If it wasn’t a text message, Byrd adds, it would be a letter in the mail or a fax. Sometimes, it was a sticky note with minimal patient information that showed up when she was away from her desk. 

“It was a lot of information coming from all different angles,” she recalls.

In her current position at UAB, however, Byrd says tracking patient referrals is much more efficient. This high-volume facility gets approximately two dozen TAVR referrals a week, in addition to patients in need of a variety of other structural heart procedures. When UAB’s leaders saw how many new patients were being brought in on a regular basis, they chose to invest in VitalEngine, a cloud-based, HIPAA-compliant automated software solution designed to be a one-stop shop for the entire referral process.

The tool allows referring providers to log in and share the patient’s name, date of birth and reason for referral, Byrd explains. Then they simply send a note through the software—no text messages, faxes, phone calls or sticky notes necessary—and UAB’s coordinators can reach out to set up an appointment for the patient to come in.

But there’s much more to the referral process than simply handing off patients. Automated referral tracking also serves as a bulletin board, a conference room and a group text thread, connecting the entire care team. 

“We can communicate as needed within the software,” Byrd says. “There’s no phone tag, no wasted time. It all takes place right there, where everyone is already connected. If our team needs an alternate phone number for a patient, for example, or if one of our surgeons wants to see how many TAVRs are scheduled for a certain week, all of that communication happens in one convenient place.”

The front desk employees at UAB’s structural heart clinic are grateful too. 

“They were always the ones taking phone calls about referrals, often spending 10 minutes at a time just to secure one basic piece of information,” she says. “I bet this updated process saves them two hours per day, maybe more.”

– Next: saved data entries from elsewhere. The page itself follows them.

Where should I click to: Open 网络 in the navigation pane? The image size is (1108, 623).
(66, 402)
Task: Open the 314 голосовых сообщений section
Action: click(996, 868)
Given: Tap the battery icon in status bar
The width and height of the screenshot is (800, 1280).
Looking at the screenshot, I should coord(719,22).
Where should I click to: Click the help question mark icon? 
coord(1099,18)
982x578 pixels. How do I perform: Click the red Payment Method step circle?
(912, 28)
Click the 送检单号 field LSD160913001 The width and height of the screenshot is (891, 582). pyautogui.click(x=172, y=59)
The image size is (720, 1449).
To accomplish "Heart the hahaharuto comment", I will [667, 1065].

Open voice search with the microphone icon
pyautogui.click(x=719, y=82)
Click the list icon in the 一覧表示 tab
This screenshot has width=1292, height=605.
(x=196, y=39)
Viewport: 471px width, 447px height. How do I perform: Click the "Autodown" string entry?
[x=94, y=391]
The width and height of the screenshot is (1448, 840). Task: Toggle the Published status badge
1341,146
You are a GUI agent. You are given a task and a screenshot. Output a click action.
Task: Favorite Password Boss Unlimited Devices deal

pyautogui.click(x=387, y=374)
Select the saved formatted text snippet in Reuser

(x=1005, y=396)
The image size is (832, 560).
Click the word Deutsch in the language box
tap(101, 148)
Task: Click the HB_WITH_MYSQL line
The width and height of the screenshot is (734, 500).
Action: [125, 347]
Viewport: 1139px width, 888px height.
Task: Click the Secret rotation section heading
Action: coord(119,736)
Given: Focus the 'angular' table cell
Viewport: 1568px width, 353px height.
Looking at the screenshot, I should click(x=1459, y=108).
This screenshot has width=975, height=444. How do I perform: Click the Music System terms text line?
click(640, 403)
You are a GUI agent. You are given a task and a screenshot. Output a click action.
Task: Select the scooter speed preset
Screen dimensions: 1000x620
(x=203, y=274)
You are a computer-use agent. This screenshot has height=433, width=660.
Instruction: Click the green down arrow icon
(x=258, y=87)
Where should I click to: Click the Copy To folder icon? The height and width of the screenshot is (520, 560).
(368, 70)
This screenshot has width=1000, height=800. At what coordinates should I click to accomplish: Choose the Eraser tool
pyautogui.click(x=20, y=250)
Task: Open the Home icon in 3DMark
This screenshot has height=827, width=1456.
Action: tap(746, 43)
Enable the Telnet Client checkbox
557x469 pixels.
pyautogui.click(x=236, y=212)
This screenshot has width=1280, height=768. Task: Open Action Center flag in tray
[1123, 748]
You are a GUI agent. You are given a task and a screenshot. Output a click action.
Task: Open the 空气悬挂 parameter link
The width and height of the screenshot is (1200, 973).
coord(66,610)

When patients are sent to UAB’s structural heart clinic, their referring physician has already determined they have severe aortic stenosis. The next steps, however, are up to the clinic’s team of cardiologists and surgeons, who confirm the referring doctors’ findings, order echocardiograms and schedule appointments and procedures. All of these actions are stored and recorded in VitalEngine, keeping everyone on the same page as the patient moves through the care process.